Il simbolo dell’MSI: tra storia e identità


Insomma, nessuno scampo al mantenimento dei vecchi simboli. E allora l’MSI-AN? Perché è stato l’unico a scegliere la via della conservazione? Qualcuno direbbe per nostalgia, ma non può essere sicuramente questa la spiegazione. In primis sarebbe riduttivo affermare ciò, in secundis l’avvento di Gianfranco Fini e della terza generazione missina, senza considerare la brevissima parentesi rautiana, segnò la fine di quell’era. Nasceva una destra moderna, conservatrice e a tratti anche liberale.


Detto questo, la fiamma era dentro questa dinamica. Non aveva il minimo senso rimuoverla. E tutti coloro che dall’opposizione gridarono e continuano a gridare il collegamento con la tomba del duce si sbagliano di grosso. Infatti, quando nacque l’MSI il 26 dicembre 1946, Almirante stesso propose questo simbolo, non certo nel desiderio di ripristinare la Repubblica Sociale o regimi affini, ma perché conscio della necessità di un partito nazionale, ossia rappresentante dei valori della nazione, della patria.


La sfida del presente: conservare i simboli per il futuro


Ecco la necessità del simbolo. Raccontare una storia di quasi 80 anni, fatta di vittorie e sconfitte, di cambiamenti e di consolidamenti.

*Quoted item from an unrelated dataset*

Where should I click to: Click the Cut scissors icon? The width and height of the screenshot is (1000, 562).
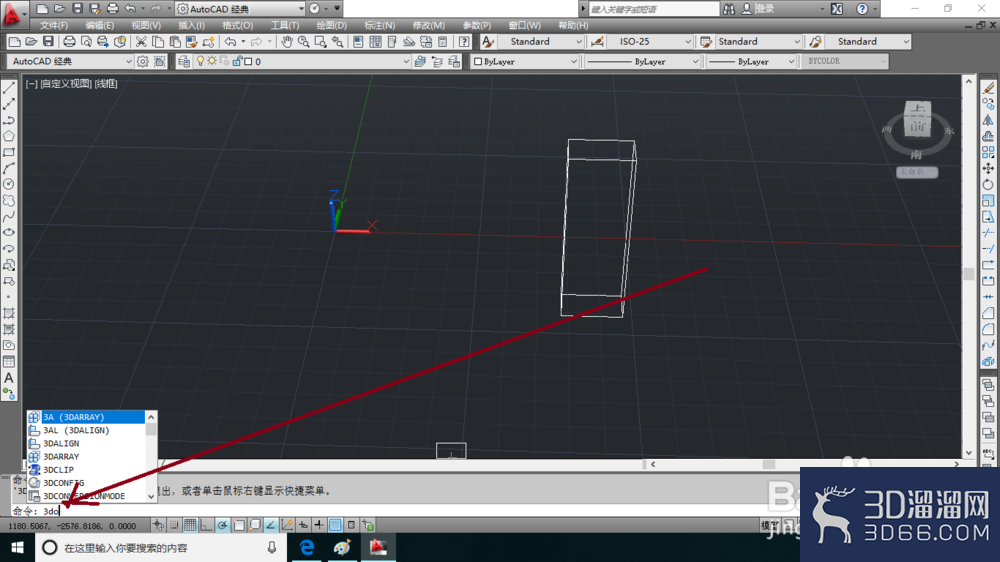point(141,41)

Raccontare la storia di un popolo a lungo emarginato dalla scena politica, che desidera solo servire la patria nel ricordo di quegli Arditi che nel 1917-1918 combatterono strenuamente contro l’aquila austroungarica, al fine di recuperare le terre irredente. Una storia di passione, di cuore e di speranza, che in nessun modo deve essere cancellata, perché è tutta lì.

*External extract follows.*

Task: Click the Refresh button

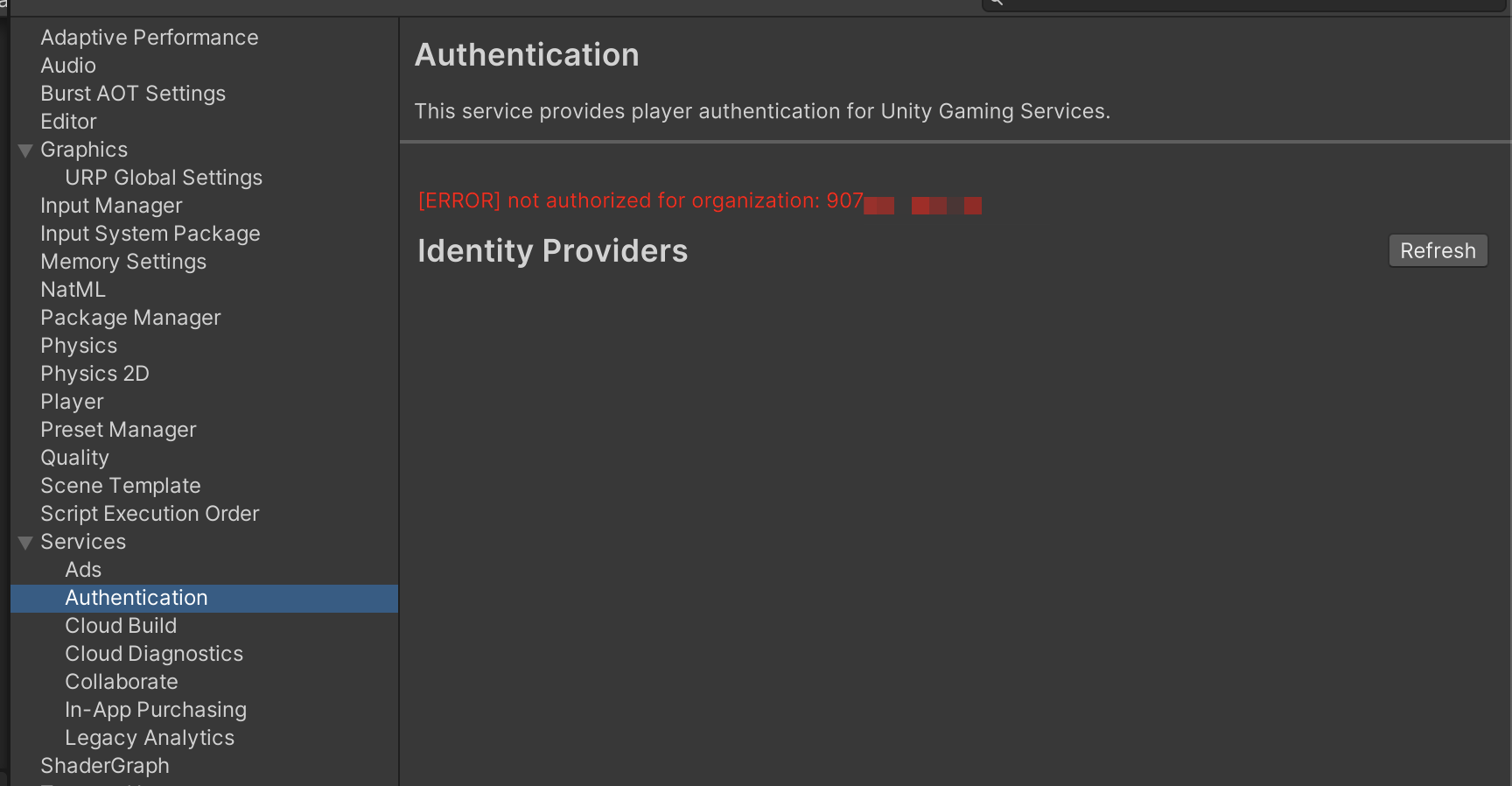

Nell’era della cancel culture, l’unico raggio di luce proviene da questi emblemi storici, cioè portatori di storie, portatori di identità del quale essere orgogliosi fino alla fine. Il Ministro Ciriani, con tutte le buone intenzioni, non si faccia coinvolgere in questo schema. Non è possibile adattarsi alla maggioranza quando questa è in errore e ciò non è un’opinione, ma un dato di fatto.


Da quando i simboli hanno smesso di avere un ruolo significativo, di primo piano anche i partiti hanno perso l’attrazione verso i cittadini, soprattutto verso i più giovani, avulsi da interessi personali, nel momento in cui si trattava di entrare in una qualsiasi associazione politica.

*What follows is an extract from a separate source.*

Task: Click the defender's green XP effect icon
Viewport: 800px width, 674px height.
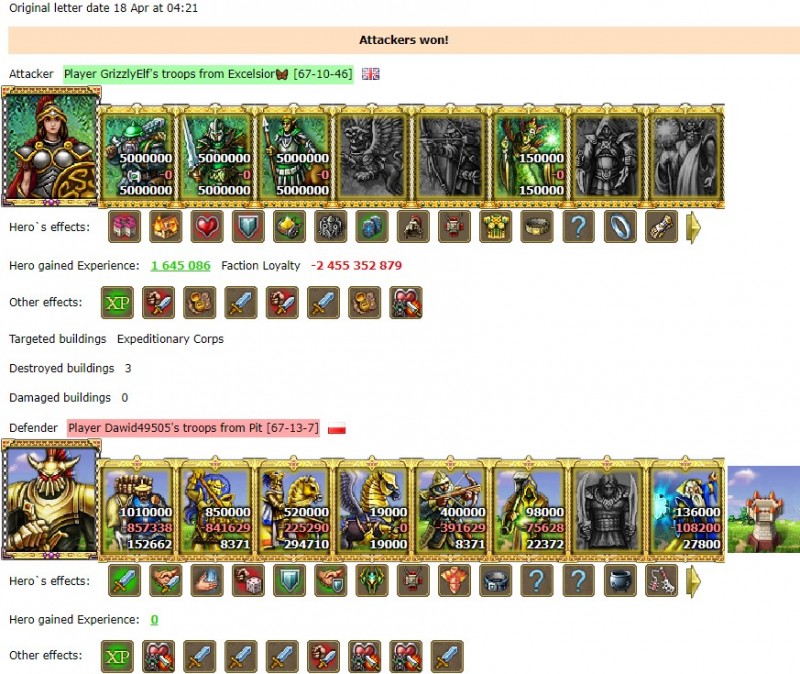Action: [x=117, y=657]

Perciò al giorno d’oggi, se si desidera offrire nuovamente ai partiti il ruolo che effettivamente li compete, quello di interlocutori costanti, è bene puntare lo sguardo al passato. Un sincero appello a tutti i partiti, insomma: che ripristino o rivedano i propri simboli, con la prospettiva di renderli consolidati, quindi identificativi, e, chissà, perché non definitivi.


Fratelli d’Italia ha già un vantaggio, non lo sprechi. Anzi, sproni gli altri a seguirla invece di seguire gli altri.